Die Mobilität ist keineswegs ein unpolitisches Thema. Die Interessen der Autoimporteure und der Erdöl-Lobby stehen zukunftsorientierten Lösungsvorschlägen gegenüber: Eine klimaschonende Verkehrspolitik, unter der weniger Autos auf der Strasse fahren und somit weniger Erdöl verbrannt wird, liegt nicht in ihrem Interesse. Peter Grünenfelder, Präsident des Verbands Auto Schweiz, der die demokratisch abgesegnete Verkehrspolitik Zürichs als «linken Irrsinn» bezeichnet, kündigte gegenüber der NZZ am Sonntag an, der Verband wolle Verkehrsprofessuren an Schweizer Universitäten sponsern. Peter Grünenfelder, Präsident von Auto Schweiz, sagt im Interview mit der NZZ: Die Geldgebenden würden bei der Auswahl des Personals ein Mitspracherecht behalten, die Forschung soll jedoch unabhängig bleiben. Ein solcher Vertrag liege bereits zur Unterzeichnung bereit. Ein möglicher Interessenskonflikt oder die Frage der akademischen Integrität bleibt dabei unerwähnt.

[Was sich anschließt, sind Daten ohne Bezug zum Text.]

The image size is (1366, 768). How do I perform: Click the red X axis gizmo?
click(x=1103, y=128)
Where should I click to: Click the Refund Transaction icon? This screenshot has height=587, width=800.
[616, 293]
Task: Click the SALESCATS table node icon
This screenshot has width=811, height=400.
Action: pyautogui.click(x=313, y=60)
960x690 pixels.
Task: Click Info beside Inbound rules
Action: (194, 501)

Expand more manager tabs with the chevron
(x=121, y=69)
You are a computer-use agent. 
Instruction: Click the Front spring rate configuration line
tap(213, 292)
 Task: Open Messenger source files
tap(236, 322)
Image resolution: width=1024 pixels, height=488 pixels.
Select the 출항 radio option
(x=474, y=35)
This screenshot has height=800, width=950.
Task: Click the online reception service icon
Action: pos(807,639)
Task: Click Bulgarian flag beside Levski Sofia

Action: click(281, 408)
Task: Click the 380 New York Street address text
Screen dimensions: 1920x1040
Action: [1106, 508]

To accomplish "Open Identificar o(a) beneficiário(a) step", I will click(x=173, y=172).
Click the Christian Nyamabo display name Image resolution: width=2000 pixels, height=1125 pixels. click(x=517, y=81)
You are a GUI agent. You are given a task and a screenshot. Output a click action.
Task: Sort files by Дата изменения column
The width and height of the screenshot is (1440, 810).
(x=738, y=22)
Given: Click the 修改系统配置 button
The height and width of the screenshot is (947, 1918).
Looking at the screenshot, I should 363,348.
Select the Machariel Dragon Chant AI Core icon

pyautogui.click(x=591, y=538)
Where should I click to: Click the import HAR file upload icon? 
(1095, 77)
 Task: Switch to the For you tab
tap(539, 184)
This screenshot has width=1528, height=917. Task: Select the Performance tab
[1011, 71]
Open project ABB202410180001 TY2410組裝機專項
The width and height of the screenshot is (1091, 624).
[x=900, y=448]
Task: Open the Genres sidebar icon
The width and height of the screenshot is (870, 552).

Professor Axhausen, der am ETH Institut für Verkehrsplanung und Transportsysteme unterrichtet, sagt:«Akademische und finanzielle Angelegenheiten sind grundsätzlich gut getrennt. Man muss vor allem darauf achten, Publikationsrechte zu sichern.» Es stellt sich aber die Frage, ob das genügt, um die schleichende Einflussnahme auf langfristige Forschungsschwerpunkte zu verhindern. Denn oft gilt: Wer zahlt, nimmt Einfluss. Laut Axhausen sei es unwahrscheinlich, dass die Autolobby die nötigen 20 Millionen in einen solchen Lehrstuhl an der ETH investieren würde: In der Regel seien die Autoverbände zu arm für solche Ausgaben. Dabei wirken 20 Millionen, verteilt auf eine Million pro Jahr über 20 Jahre, nahezu wie Kleingeld, wenn man bedenkt, dass die Autoindustrie in der Schweiz jährlich 94 Milliarden erwirtschaftet. Ein solcher Lehrstuhl könnte zudem entscheidend dazu beitragen, autozentrierte Planungen in der Forschung und Lehre zu verankern – eine Investition mit potenziell enormer Rendite.